* WHAT IS ASKED
In the Hacker Cup write-up below, what place did the writer finish in round 2?

I did not qualify for Round 3 of Meta Hacker Cup this year. Not that salty tbh. I think that I’ve become old and jaded or something. Spending 3 hours from 1-4am coding just doesn’t hit the same as when I was still in highschool.

I placed 32rd on round 1 and 564th on round 2. I had 1 FST on round 1 and 2 FSTs on round 2 (which was the reason I didn’t get to round 3 lol).

1C

Suppose we are of weight $x$ and the minimum weight we have ever been is $x$ also. We want to calculate the expected number of steps until we hit weight $x-1$ for the first time.

My solution was this. With equal chance, we will do $x:=x-1$ and $x:=x+1$.

If we do $x:=x-1$, we will hit weight $x-1$ using $1$ move. Easy.

If we do $x:=x+1$, observe that the expected number of moves to move to $x$ again is when the problem has $L’=L-1$.

Let us define $E(l)$ to be the expected number of steps until we hit weight $x-1$ for the first time when we have $L=l$.

* SUPPLIED RECORDS
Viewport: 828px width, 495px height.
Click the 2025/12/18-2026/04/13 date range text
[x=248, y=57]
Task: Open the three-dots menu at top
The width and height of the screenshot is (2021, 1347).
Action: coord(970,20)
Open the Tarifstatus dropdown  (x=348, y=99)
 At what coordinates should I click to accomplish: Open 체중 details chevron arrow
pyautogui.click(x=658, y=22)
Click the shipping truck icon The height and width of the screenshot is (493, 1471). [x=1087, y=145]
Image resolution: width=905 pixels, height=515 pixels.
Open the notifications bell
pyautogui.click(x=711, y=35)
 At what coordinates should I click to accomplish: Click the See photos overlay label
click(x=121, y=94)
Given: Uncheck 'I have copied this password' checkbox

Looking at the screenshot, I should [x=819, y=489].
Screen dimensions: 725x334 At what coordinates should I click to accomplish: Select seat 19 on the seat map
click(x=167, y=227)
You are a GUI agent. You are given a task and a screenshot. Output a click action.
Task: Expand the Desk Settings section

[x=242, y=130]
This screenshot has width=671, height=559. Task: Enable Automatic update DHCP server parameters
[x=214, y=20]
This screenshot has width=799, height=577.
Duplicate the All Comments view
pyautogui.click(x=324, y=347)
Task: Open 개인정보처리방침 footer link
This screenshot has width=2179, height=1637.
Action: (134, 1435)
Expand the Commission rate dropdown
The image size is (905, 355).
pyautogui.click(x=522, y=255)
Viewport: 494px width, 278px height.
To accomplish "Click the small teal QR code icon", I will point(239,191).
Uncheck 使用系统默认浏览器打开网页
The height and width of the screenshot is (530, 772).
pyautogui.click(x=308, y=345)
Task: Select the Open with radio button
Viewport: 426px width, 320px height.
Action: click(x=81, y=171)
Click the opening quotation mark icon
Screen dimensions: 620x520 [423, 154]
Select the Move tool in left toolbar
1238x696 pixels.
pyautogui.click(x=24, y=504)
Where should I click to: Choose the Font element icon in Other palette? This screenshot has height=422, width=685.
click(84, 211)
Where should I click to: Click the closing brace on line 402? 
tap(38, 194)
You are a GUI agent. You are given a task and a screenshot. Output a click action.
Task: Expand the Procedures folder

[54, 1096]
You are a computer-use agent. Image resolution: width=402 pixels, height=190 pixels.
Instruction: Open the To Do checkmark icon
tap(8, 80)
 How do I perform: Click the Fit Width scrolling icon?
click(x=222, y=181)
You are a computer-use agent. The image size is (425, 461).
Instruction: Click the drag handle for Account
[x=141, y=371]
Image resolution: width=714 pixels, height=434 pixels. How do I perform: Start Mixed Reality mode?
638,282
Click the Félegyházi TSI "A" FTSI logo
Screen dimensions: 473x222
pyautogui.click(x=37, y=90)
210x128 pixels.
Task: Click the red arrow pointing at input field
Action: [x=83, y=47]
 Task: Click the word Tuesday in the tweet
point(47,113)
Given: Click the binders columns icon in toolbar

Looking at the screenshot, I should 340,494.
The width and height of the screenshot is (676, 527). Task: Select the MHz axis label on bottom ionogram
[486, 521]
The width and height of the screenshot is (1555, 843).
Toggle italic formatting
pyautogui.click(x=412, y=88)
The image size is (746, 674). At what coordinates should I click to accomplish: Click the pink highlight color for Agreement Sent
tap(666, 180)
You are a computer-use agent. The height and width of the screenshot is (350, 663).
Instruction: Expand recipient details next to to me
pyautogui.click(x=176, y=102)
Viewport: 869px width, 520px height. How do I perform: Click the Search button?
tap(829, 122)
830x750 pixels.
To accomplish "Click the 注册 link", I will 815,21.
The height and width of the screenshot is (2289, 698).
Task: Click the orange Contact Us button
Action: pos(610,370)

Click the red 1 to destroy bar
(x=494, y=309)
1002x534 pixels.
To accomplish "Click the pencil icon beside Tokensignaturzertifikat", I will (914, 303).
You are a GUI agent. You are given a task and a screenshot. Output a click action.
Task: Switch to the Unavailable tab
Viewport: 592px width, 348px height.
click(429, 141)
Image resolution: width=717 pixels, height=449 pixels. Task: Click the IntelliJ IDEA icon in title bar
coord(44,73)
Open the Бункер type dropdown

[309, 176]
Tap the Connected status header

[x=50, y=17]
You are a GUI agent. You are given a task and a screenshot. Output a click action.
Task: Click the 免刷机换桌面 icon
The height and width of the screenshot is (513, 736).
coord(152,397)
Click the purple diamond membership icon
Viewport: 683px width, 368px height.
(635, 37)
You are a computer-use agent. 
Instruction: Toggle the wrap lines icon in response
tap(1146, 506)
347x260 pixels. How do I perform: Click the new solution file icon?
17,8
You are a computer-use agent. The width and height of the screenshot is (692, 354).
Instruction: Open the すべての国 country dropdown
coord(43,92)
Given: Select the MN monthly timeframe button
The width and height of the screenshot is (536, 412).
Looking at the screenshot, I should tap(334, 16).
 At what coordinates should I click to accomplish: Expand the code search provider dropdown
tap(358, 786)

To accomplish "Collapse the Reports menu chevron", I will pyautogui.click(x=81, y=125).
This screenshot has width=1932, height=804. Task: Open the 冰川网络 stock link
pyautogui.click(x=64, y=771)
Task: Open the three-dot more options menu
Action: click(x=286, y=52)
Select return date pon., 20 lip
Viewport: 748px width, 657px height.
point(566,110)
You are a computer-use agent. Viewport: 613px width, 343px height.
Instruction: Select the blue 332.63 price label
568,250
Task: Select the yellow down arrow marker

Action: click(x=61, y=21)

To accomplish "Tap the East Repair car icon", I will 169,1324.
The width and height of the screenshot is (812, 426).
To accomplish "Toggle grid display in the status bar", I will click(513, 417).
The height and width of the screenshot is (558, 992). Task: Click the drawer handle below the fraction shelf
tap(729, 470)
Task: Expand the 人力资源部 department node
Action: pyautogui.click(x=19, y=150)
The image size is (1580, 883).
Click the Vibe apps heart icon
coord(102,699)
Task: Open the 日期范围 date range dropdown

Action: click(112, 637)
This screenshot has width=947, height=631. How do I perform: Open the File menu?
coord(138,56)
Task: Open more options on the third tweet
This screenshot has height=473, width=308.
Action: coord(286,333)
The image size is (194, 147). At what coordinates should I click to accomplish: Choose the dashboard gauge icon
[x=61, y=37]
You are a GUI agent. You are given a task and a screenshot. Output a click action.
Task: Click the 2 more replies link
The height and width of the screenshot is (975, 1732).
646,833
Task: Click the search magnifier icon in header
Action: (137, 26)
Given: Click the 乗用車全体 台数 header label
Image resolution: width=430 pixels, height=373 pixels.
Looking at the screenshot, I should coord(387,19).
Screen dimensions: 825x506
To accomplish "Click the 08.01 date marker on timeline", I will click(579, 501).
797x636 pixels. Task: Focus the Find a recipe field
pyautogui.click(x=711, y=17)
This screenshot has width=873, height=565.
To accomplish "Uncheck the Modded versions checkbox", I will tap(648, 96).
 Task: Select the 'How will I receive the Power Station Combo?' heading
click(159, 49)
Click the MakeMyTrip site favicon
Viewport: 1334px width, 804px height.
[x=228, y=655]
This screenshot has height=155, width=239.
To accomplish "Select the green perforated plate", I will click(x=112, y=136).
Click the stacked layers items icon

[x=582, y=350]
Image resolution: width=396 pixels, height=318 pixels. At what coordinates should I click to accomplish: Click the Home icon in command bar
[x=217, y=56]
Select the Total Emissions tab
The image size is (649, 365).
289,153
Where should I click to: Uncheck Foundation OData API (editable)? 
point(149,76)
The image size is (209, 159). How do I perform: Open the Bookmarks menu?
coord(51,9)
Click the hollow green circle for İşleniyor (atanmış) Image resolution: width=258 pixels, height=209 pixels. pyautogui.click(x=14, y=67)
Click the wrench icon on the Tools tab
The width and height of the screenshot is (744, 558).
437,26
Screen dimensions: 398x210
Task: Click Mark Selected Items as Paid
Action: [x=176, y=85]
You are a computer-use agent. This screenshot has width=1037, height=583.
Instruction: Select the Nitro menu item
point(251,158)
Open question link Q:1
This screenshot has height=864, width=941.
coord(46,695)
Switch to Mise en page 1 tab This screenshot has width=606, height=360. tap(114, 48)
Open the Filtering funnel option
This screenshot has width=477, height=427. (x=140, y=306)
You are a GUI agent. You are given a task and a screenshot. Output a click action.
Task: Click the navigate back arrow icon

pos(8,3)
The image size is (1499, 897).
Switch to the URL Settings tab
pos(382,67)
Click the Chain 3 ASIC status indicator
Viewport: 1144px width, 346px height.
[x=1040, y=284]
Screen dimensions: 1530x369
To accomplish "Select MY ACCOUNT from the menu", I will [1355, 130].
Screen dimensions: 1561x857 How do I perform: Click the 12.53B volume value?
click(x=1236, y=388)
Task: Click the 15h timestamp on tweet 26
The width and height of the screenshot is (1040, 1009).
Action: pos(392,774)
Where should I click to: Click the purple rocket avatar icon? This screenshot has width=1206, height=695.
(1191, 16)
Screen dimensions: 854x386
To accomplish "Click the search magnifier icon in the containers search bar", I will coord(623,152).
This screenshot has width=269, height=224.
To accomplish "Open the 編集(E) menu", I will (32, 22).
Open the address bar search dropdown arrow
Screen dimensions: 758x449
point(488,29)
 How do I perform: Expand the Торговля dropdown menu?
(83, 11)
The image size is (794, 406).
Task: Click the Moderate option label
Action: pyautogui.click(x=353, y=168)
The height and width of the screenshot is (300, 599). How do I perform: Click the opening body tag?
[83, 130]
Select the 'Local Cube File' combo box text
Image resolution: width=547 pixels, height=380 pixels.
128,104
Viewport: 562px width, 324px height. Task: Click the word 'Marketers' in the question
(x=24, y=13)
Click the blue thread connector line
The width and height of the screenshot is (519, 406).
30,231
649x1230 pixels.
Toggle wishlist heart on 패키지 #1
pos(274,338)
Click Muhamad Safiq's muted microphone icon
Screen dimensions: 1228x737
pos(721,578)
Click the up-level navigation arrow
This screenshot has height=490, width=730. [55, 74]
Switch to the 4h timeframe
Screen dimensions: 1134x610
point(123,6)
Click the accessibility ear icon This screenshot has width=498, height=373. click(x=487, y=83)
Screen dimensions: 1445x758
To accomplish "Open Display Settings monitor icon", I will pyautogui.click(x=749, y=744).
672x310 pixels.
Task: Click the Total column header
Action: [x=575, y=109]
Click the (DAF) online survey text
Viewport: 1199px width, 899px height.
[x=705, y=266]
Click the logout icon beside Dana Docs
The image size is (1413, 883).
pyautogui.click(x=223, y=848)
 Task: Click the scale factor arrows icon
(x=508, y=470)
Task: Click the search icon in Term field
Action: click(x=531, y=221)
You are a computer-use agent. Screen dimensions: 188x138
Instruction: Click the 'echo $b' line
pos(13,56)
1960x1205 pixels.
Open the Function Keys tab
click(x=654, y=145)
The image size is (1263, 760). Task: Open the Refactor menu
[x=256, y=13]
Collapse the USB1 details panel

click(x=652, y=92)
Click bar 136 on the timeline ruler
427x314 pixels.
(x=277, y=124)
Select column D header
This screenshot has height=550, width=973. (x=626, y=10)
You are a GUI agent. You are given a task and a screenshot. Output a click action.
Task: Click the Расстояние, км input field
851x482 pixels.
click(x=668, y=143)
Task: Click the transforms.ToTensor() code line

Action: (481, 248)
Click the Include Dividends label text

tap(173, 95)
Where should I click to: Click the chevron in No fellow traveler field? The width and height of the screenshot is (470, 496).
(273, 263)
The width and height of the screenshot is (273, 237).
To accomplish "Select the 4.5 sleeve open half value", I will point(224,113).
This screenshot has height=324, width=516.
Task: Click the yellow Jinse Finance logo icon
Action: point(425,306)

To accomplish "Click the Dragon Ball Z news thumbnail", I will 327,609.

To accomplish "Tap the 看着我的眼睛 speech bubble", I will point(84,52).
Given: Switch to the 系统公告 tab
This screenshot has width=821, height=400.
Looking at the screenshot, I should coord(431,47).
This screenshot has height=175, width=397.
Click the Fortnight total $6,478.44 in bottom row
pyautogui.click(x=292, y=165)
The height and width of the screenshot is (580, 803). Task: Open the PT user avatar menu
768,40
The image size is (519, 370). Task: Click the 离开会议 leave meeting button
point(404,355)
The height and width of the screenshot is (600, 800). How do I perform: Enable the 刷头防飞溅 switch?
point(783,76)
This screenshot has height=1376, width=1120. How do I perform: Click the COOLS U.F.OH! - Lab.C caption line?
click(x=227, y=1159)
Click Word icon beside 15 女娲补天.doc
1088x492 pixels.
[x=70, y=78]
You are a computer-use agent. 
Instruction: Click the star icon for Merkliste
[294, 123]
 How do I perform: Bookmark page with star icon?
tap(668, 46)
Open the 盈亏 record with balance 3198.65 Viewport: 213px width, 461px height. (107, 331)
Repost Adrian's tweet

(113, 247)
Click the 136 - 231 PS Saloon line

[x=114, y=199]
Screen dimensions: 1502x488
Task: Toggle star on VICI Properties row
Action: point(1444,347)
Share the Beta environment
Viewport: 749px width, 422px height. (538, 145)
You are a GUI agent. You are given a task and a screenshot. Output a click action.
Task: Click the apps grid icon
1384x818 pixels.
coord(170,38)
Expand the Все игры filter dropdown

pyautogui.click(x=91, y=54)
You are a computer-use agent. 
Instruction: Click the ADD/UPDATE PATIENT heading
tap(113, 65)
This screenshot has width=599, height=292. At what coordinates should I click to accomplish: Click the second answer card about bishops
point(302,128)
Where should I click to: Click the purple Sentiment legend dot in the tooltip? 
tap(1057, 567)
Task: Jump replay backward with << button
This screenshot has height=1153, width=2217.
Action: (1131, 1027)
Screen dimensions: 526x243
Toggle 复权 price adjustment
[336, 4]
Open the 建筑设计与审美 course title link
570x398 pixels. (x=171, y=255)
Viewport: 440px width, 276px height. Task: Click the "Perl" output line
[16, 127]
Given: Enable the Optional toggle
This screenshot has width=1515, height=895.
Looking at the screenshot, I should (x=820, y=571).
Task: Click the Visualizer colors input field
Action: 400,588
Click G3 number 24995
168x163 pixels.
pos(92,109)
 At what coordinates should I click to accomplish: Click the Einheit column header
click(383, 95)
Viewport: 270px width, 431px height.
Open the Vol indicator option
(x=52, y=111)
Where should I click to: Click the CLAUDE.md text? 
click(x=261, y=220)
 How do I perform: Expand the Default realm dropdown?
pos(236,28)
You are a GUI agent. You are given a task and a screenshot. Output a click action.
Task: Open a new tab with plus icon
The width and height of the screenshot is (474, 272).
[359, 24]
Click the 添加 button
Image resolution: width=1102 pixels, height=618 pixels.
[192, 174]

* ANSWER TO THIS EXERCISE
564th